[TASK INSTRUCTIONS]: Quote the data starting at the line that contains "Where should I click to: Open" and ending at the line that contains "Image resolution: width=1024", both lines included. Leave the pictures out of your answer.

[RECORDS FOR THIS EXERCISE]:
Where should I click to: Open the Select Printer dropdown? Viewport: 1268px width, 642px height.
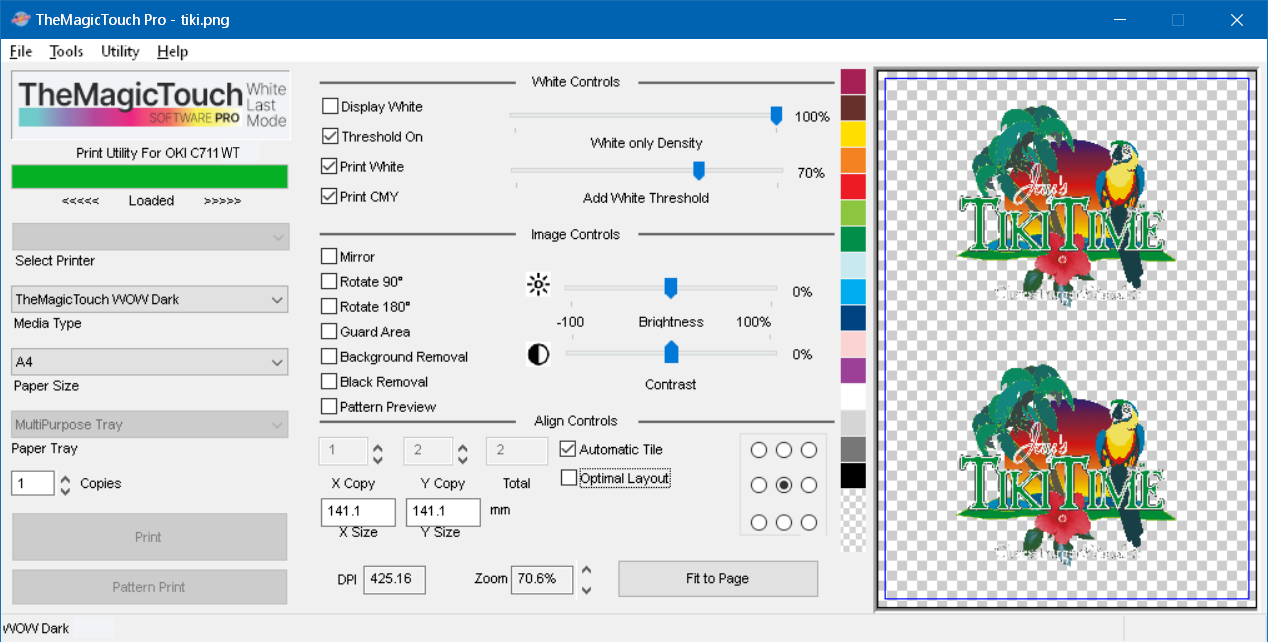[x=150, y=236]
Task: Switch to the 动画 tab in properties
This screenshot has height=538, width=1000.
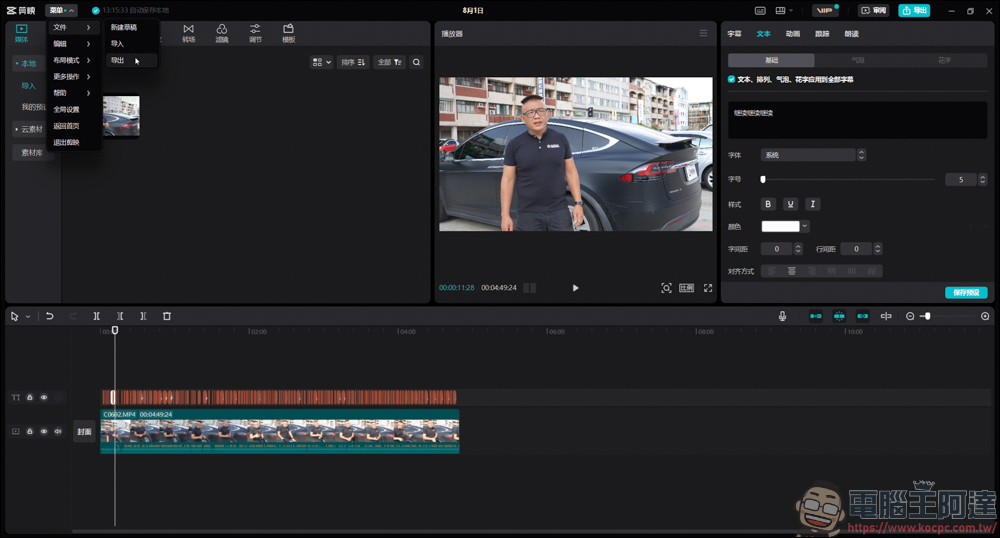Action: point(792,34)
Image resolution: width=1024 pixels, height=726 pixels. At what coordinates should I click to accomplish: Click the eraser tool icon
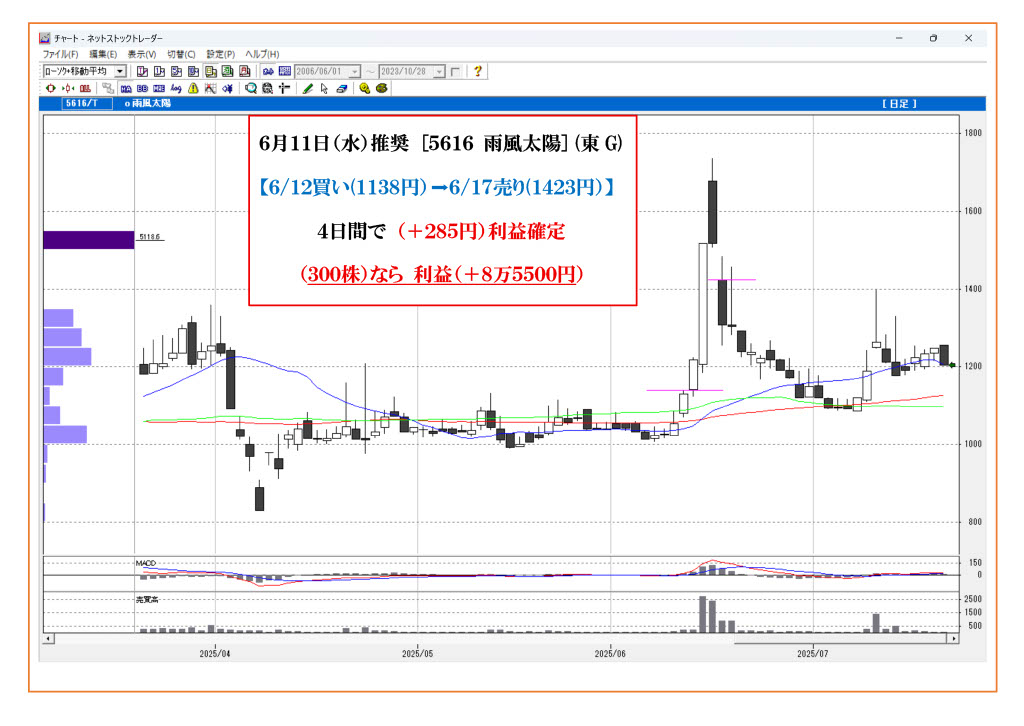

* * *

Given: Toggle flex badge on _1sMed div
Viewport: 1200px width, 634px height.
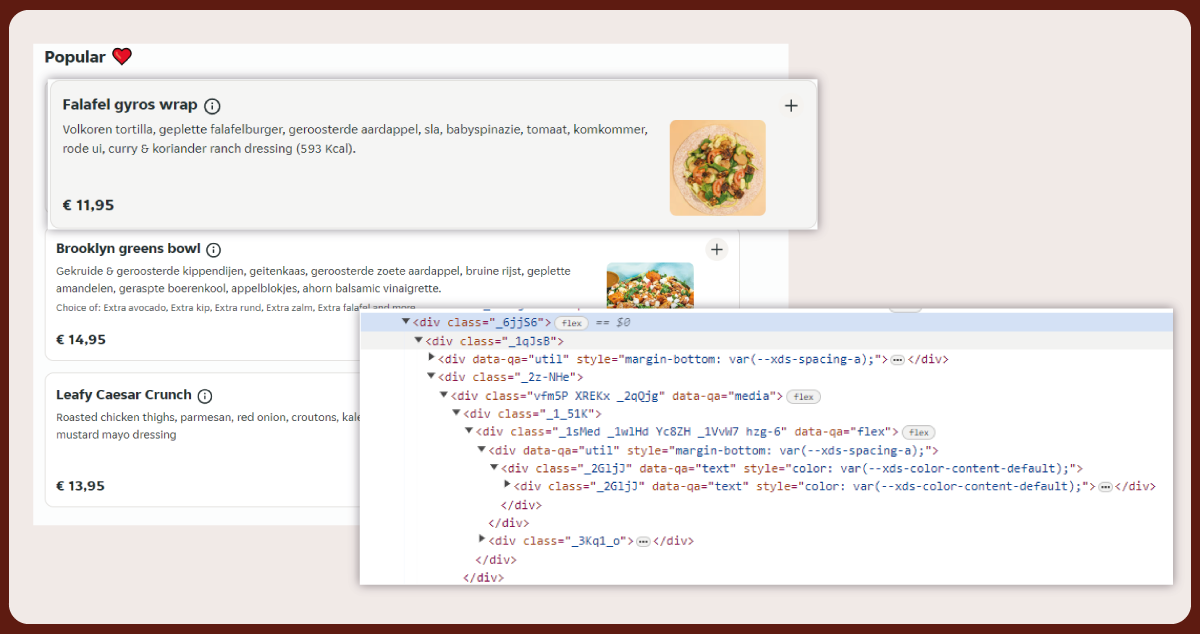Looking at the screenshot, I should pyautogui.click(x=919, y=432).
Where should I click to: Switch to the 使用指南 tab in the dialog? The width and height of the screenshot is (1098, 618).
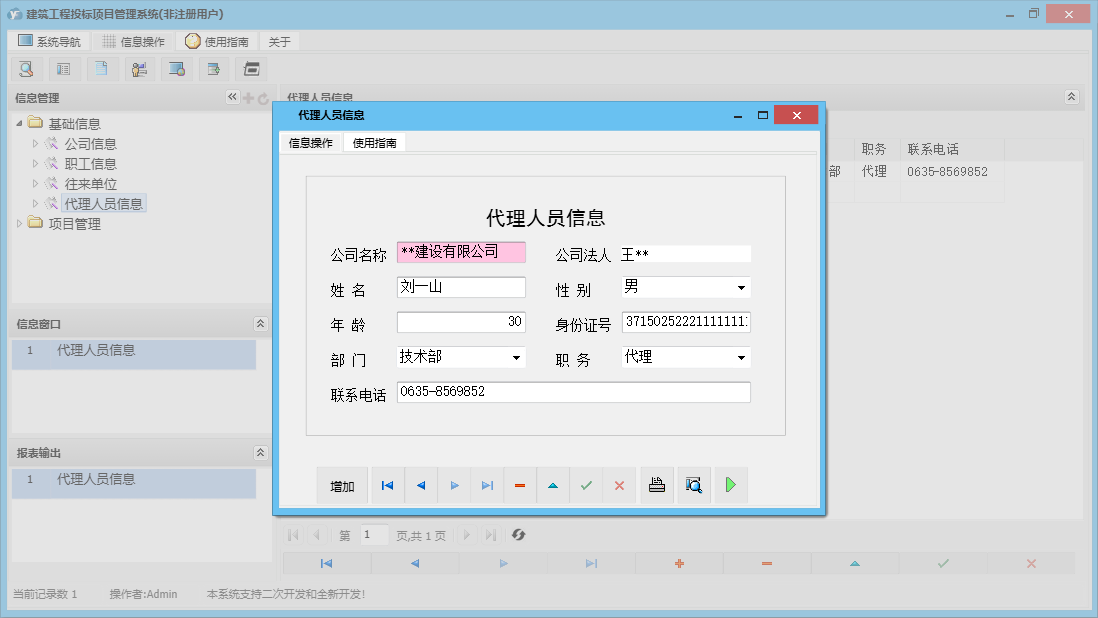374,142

* * *

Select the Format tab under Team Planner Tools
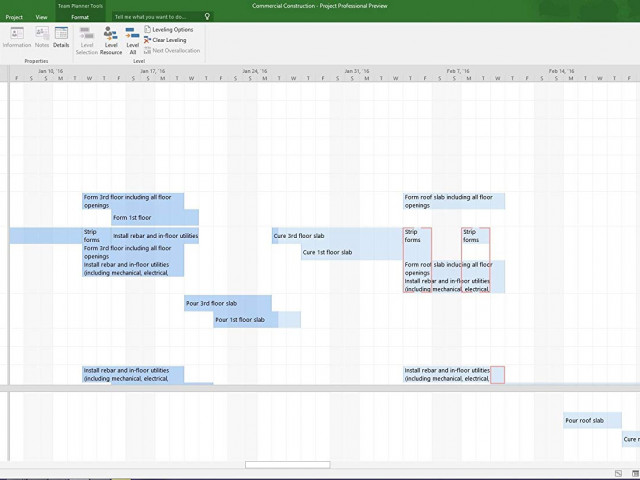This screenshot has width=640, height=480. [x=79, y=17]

[RESPONSE]:
Where should I click to: Open the Select Printer dropdown? Viewport: 1268px width, 642px height.
[x=150, y=236]
Task: Switch to the 动画 tab in properties
This screenshot has height=538, width=1000.
Action: point(792,34)
Image resolution: width=1024 pixels, height=726 pixels. At what coordinates should I click to accomplish: Click the eraser tool icon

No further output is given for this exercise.